Collection entries
────────────────────────────────────────

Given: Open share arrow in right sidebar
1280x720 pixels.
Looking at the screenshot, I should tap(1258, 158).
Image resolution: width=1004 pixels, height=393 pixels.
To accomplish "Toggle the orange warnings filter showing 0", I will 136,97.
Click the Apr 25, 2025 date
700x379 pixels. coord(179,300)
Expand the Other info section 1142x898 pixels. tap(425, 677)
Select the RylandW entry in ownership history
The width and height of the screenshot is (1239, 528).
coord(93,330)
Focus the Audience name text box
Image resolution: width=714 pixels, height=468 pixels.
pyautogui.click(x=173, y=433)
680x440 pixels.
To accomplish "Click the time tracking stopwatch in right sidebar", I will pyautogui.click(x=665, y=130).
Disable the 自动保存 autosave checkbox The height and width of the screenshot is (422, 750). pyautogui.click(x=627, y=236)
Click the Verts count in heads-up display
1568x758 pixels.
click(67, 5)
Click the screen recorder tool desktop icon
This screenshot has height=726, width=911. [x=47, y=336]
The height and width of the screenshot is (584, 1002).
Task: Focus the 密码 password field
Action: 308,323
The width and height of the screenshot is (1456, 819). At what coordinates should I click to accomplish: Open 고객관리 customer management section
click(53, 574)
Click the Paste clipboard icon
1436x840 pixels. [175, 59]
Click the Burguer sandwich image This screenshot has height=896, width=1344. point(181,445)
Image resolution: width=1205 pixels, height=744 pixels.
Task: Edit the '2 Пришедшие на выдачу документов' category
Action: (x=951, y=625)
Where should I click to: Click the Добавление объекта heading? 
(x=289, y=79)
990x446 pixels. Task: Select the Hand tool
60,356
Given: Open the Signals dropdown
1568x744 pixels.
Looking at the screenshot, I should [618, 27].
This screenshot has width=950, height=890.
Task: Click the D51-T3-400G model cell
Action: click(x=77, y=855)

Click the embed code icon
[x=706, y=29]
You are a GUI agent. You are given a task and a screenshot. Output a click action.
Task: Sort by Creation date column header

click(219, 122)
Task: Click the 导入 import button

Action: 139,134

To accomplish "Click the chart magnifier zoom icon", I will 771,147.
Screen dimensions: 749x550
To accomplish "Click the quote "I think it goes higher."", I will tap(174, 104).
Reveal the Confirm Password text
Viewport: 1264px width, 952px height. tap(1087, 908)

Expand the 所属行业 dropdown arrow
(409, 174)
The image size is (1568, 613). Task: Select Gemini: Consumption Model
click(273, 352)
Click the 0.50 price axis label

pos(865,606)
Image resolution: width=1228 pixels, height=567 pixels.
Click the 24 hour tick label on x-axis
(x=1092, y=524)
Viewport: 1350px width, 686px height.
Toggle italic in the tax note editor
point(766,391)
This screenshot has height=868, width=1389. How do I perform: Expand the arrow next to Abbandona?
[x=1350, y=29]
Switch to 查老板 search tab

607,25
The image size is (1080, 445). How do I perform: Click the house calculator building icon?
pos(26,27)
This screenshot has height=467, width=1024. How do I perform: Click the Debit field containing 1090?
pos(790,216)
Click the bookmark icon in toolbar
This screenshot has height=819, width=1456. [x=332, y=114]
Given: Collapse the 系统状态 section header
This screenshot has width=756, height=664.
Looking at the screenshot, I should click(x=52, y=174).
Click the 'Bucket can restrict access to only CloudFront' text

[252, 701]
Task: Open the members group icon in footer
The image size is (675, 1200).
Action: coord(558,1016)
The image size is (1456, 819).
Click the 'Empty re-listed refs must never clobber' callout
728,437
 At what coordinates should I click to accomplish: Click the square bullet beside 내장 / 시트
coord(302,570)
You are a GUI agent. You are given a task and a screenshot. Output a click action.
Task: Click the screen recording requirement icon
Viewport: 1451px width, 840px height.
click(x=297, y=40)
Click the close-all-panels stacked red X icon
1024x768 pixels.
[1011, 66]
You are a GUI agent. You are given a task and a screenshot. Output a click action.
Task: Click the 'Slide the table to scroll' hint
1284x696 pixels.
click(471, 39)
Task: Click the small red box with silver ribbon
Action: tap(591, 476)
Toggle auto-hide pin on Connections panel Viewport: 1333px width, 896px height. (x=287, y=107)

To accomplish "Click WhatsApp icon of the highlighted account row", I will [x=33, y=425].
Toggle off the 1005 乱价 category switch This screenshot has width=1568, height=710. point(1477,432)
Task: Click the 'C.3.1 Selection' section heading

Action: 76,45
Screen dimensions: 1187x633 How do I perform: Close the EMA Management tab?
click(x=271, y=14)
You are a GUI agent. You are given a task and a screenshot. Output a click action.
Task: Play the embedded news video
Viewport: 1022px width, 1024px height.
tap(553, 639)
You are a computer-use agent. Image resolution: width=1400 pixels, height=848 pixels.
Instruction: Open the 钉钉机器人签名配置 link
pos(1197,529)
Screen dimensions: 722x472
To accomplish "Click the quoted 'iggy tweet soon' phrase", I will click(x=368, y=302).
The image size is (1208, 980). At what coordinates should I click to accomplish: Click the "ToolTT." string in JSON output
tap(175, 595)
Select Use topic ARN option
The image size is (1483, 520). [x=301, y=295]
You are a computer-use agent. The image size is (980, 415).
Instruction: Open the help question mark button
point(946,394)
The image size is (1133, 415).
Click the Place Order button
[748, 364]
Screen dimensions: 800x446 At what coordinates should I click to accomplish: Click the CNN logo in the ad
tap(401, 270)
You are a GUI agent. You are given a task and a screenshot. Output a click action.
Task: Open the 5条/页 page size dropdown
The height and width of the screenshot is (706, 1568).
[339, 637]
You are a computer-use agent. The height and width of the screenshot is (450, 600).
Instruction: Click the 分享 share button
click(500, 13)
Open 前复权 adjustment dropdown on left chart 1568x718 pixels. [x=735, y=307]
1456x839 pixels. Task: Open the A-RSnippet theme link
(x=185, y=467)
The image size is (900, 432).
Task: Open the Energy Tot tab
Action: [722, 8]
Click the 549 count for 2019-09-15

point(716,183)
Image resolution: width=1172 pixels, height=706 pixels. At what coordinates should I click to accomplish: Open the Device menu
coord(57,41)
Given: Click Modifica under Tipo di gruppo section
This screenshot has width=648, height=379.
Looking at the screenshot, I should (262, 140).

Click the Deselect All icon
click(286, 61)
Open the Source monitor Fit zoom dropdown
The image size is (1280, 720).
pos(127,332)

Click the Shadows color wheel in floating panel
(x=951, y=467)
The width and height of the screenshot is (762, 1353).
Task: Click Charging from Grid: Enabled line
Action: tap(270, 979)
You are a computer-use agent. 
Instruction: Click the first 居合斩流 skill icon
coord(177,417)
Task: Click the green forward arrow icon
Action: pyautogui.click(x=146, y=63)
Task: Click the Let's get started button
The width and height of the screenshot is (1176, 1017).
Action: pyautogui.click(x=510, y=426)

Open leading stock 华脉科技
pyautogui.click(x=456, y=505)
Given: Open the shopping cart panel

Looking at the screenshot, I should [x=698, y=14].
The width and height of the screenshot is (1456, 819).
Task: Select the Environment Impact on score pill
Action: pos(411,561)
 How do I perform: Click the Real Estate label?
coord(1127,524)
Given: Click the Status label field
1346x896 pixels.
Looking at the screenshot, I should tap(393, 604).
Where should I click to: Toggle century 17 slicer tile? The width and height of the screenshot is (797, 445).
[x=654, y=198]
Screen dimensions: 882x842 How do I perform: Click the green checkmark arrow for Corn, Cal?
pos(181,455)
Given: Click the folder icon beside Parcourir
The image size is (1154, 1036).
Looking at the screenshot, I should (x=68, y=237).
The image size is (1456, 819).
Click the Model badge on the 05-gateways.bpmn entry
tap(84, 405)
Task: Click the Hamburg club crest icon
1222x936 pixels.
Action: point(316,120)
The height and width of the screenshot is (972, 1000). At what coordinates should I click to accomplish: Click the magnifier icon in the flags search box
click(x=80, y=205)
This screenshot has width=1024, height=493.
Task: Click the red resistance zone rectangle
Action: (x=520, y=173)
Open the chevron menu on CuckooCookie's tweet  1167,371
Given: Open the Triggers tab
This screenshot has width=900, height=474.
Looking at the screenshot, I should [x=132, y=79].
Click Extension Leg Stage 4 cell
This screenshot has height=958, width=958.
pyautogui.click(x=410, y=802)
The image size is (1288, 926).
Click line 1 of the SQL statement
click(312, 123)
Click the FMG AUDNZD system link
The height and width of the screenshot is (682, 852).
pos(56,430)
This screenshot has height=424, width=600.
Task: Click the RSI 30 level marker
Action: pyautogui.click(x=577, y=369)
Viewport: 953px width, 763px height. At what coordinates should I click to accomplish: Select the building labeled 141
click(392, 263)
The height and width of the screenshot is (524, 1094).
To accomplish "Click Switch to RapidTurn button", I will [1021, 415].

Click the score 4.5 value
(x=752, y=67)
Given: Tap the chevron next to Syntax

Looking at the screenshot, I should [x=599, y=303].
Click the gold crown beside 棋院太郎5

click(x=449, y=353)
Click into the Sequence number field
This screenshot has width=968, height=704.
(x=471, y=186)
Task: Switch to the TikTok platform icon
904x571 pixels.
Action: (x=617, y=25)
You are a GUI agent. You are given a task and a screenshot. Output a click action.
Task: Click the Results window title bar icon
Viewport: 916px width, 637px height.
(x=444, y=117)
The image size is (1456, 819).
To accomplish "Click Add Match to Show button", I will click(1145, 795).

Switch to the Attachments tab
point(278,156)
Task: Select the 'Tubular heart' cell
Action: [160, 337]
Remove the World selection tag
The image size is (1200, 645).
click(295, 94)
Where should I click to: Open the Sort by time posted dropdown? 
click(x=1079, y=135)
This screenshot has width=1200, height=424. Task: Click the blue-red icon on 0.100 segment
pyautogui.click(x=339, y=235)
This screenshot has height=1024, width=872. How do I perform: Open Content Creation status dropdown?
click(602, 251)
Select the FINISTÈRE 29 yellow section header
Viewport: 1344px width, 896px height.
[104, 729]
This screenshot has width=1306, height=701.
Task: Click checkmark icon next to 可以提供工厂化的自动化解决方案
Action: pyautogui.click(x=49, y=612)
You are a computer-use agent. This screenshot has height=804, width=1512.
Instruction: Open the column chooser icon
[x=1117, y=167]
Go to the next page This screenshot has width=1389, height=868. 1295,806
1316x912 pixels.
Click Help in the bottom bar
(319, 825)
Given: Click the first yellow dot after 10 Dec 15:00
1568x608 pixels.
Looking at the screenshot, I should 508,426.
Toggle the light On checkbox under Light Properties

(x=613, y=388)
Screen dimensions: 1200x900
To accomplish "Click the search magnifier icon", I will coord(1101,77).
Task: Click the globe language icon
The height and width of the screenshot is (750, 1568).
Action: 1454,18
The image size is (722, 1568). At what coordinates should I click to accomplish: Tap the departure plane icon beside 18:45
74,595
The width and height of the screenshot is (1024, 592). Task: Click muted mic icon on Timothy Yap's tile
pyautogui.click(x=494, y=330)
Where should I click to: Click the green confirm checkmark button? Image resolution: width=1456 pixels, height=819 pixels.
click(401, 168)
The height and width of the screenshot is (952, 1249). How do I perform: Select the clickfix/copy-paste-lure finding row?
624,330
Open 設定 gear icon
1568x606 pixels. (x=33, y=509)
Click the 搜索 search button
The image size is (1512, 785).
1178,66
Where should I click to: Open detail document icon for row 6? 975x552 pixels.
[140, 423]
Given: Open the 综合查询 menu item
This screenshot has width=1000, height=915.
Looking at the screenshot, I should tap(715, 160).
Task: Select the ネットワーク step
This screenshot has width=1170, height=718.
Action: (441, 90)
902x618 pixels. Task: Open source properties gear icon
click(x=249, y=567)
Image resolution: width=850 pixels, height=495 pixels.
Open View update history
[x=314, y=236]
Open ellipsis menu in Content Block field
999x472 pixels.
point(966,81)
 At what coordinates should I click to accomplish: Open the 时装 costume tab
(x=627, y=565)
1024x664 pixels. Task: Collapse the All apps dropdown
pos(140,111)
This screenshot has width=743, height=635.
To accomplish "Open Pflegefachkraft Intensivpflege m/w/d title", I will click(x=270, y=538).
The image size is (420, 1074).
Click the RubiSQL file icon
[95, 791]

────────────────────────────────────────

Job =
Swap "Audience" for "Customer" in the lines above, covering everything from the line containing "Expand the Other" down to the line containing "pyautogui.click(x=173, y=433)". Give back only those lines, with nothing else changed.

Task result =
Expand the Other info section 1142x898 pixels. tap(425, 677)
Select the RylandW entry in ownership history
The width and height of the screenshot is (1239, 528).
coord(93,330)
Focus the Customer name text box
Image resolution: width=714 pixels, height=468 pixels.
pyautogui.click(x=173, y=433)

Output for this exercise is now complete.